ISLAMABAD: The Securities and Exchange Commission of Pakistan (SECP) on Tuesday notified major amendments to the Real Estate Investment Trusts (REIT) regulations with the aim of allowing infrastructure development.
A major change made in REIT regulations is the introduction of a new Public-Private Partnership (P3) model. The revised framework has made clear segregation between conventional and infrastructure categories. Non-P3 REIT is for conventional projects while P3 REIT is for infrastructure projects under the public-private partnership model.
The amendments have relaxed laws related to real estate developments and promote investment through REIT companies. So far, Dolmen City, Karachi is the only functional REIT project in the country out of the10 licences issued in the past two years.

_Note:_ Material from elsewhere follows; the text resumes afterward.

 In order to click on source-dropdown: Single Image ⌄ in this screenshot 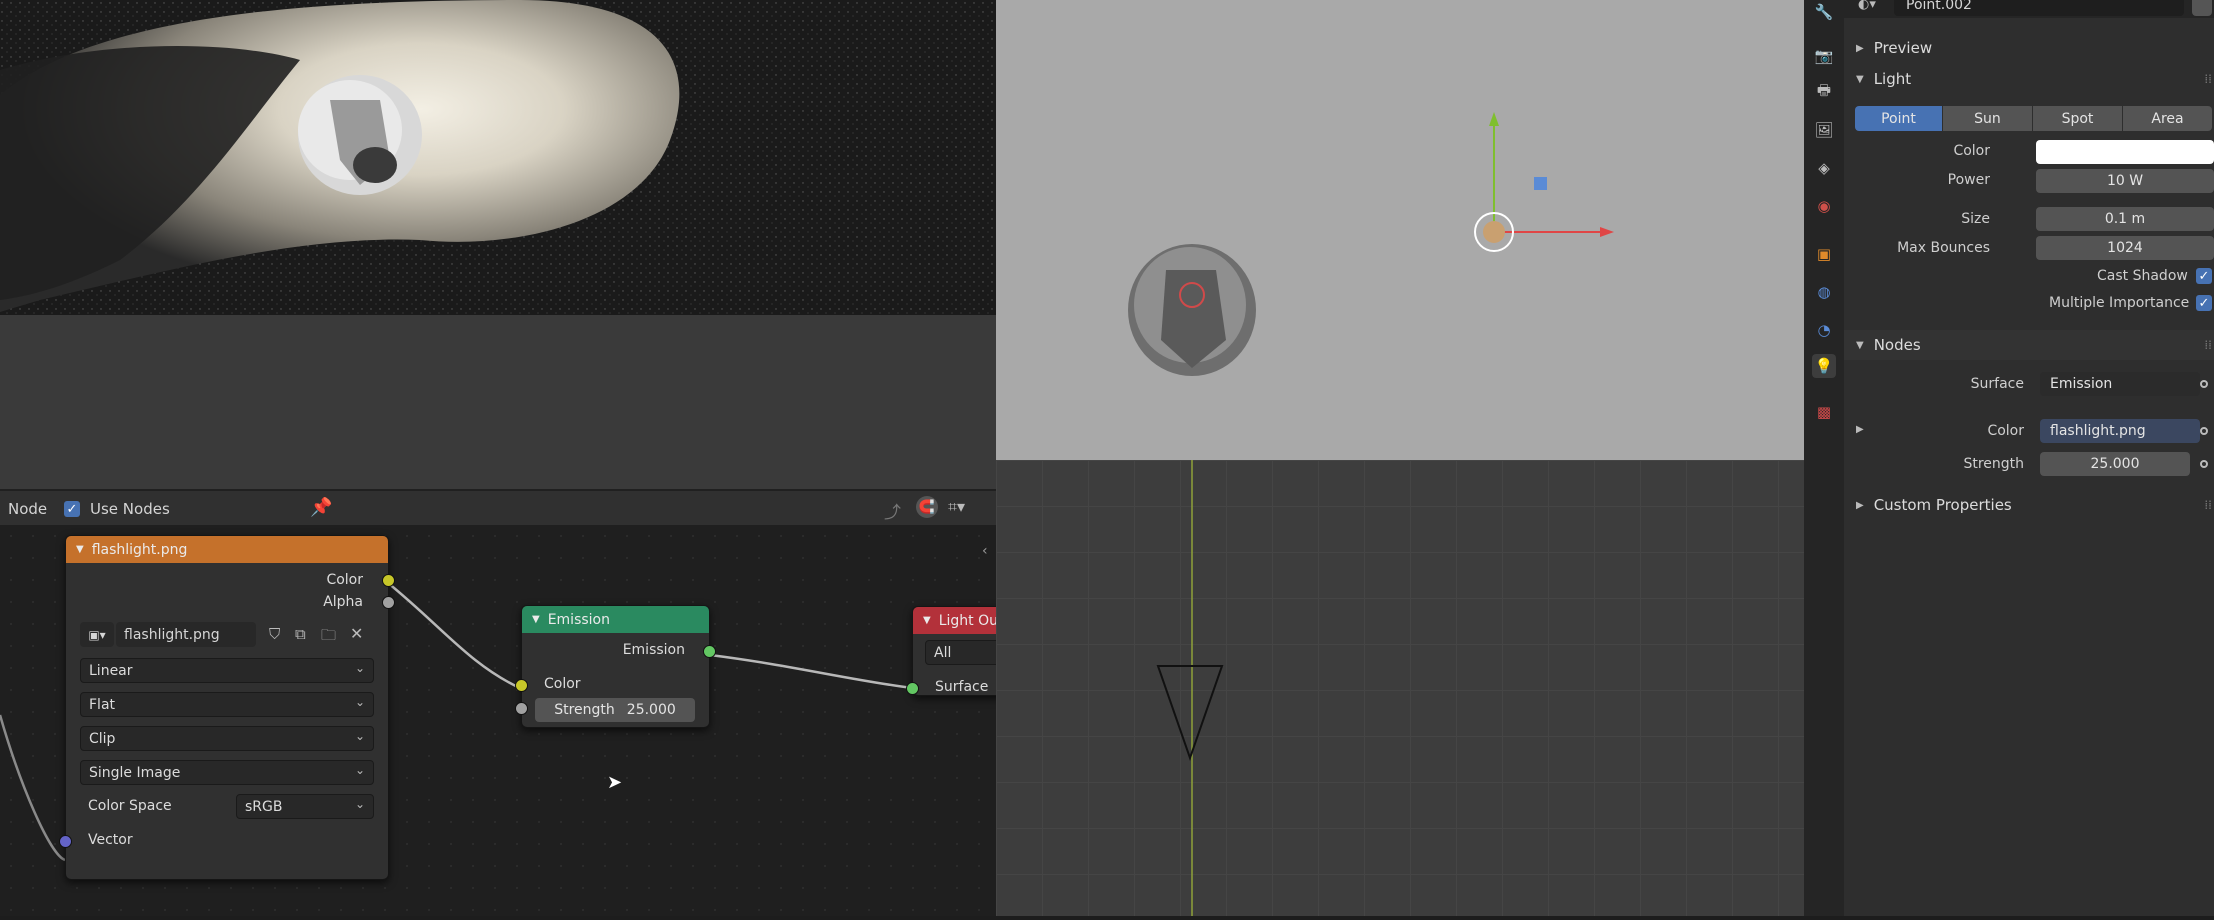, I will do `click(227, 772)`.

The SECP has also proposed to the Federal Board of Revenue (FBR) that the tax on dividends of REIT share be reduced from 25 per cent to 15pc, which was also the tax rate for dividends of mutual funds.
The SECP has also requested the FBR to extend the exemptions on capital gains tax on property transferred to REIT scheme up to 2023, the exemption is set to expire this year.
SECP Chairman Aamir Khan told Dawn that the REIT sector has significant potential to contribute to the growing housing and infrastructure needs of the country.
“All impediments faced by bona fide potential issuers and the sector have been removed in the amendments and the sector will hopefully witness growth in the coming financial year,” Mr Khan said.
The amendments have been made to make the REIT concept successful in the country and the flaws noted in the past two years have been addressed in the amendments.
A senior official of the SECP said that it was noted that the informal sector was very flexible in terms of valuation of the property, investment climate and taxations while the REIT companies were not able to compete with them.
After the amendments the SECP has withdrawn the powers to evaluate the value of property, and the ownership documents the said property does not require to be transferred to the REIT company and it can remain in the name of the investor.
REIT Management Companies (RMCs) are allowed pursue developmental, rental or hybrid options under both these classifications.